Show the lines below where "computer" occurs.

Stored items
______
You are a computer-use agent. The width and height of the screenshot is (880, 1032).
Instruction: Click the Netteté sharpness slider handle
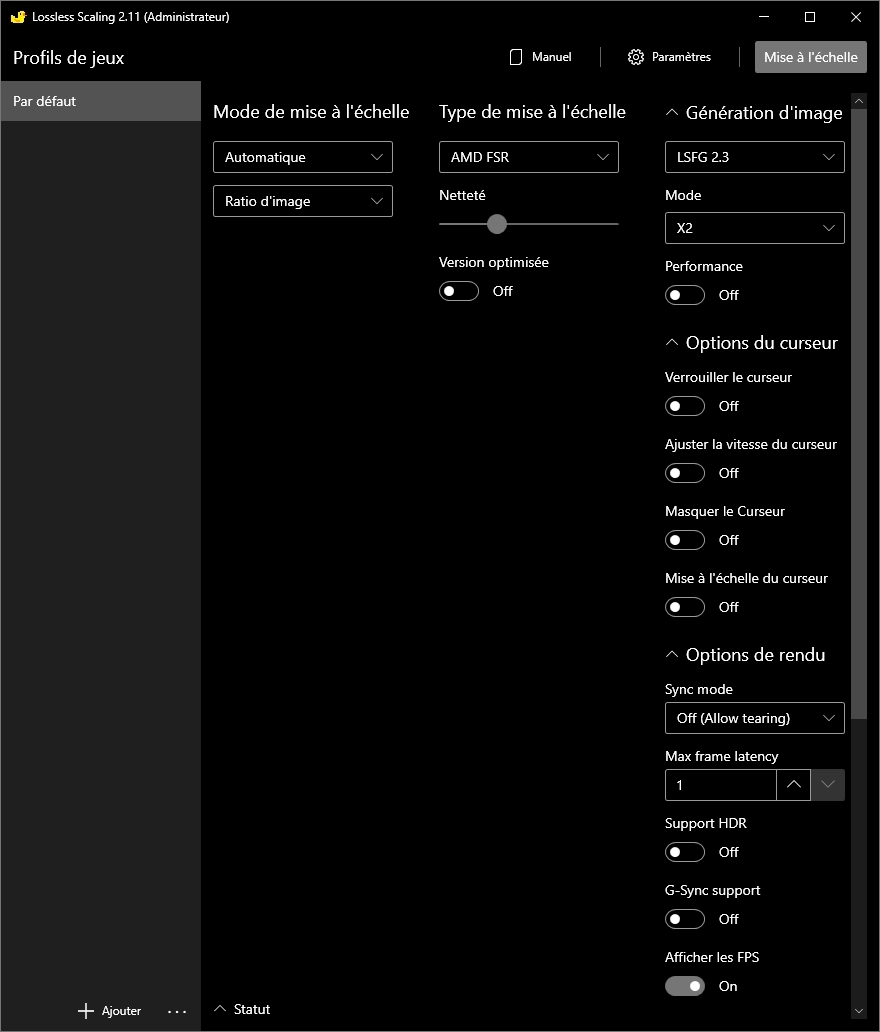click(x=497, y=224)
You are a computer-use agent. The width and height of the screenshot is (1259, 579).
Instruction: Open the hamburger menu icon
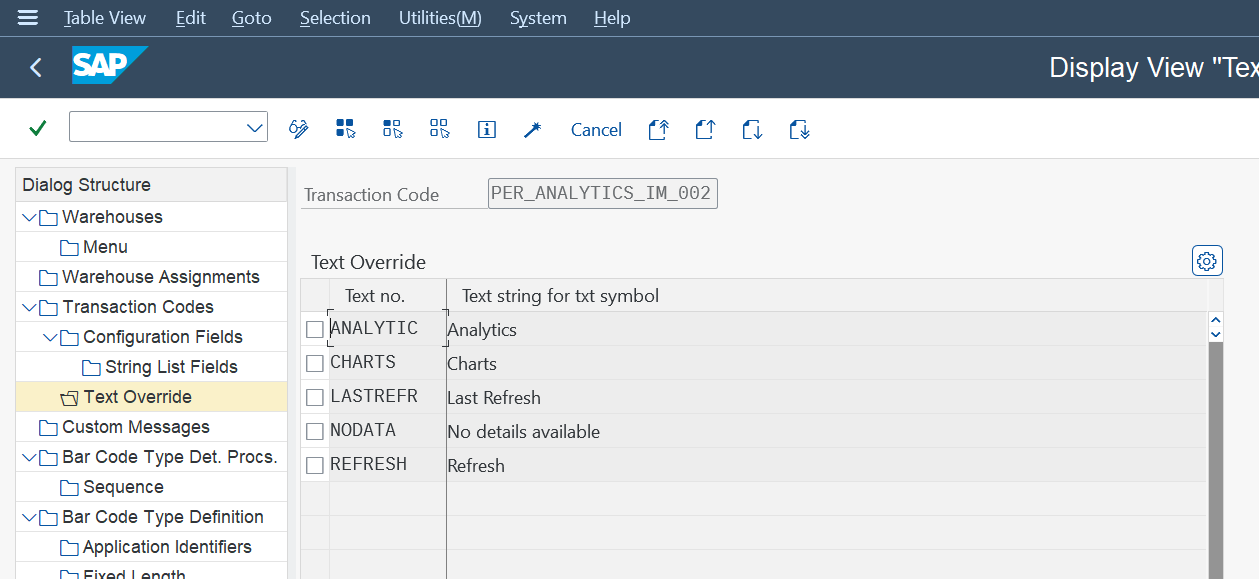point(28,18)
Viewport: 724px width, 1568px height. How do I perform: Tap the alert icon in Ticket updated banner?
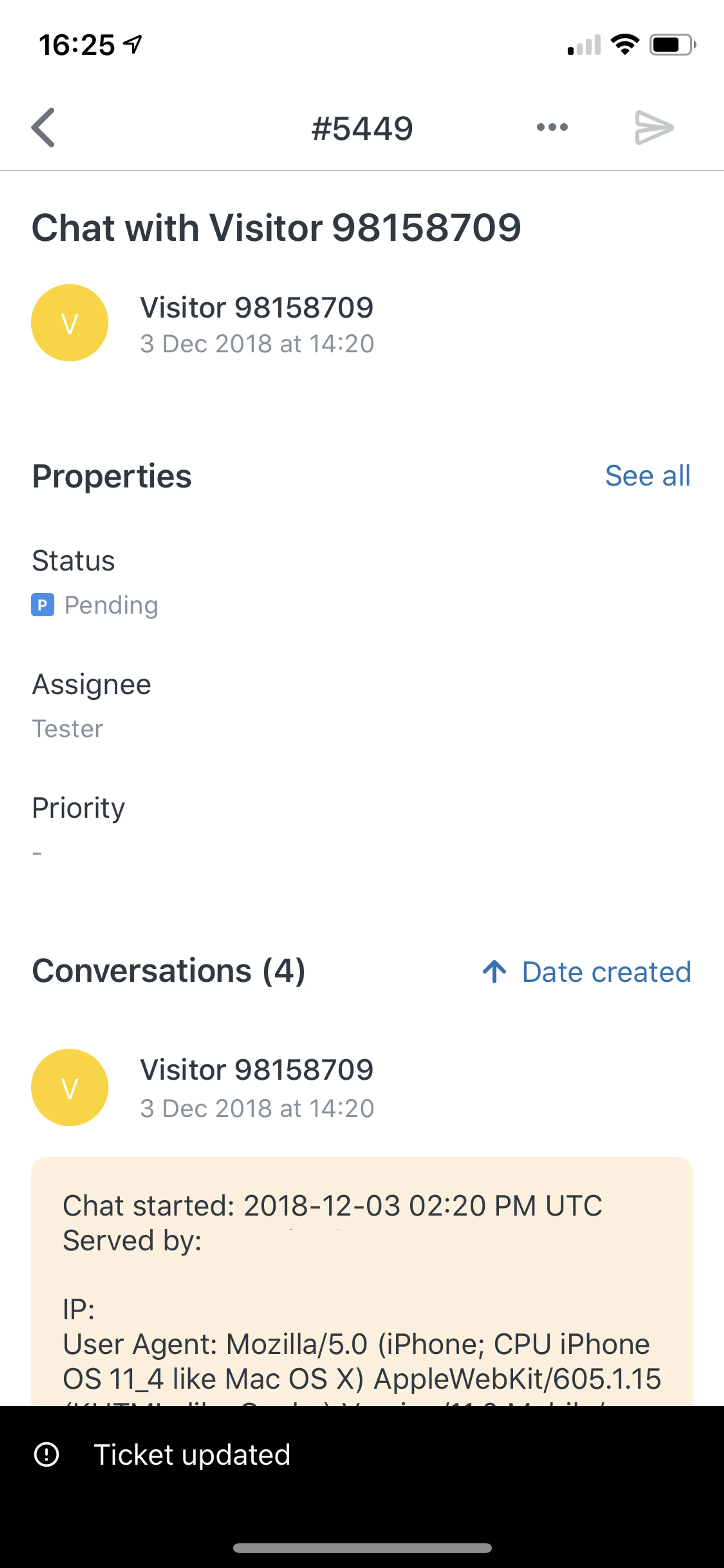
______
SOLUTION:
You are a computer-use agent. The width and height of the screenshot is (880, 1032).
You are a computer-use agent. The width and height of the screenshot is (1259, 579).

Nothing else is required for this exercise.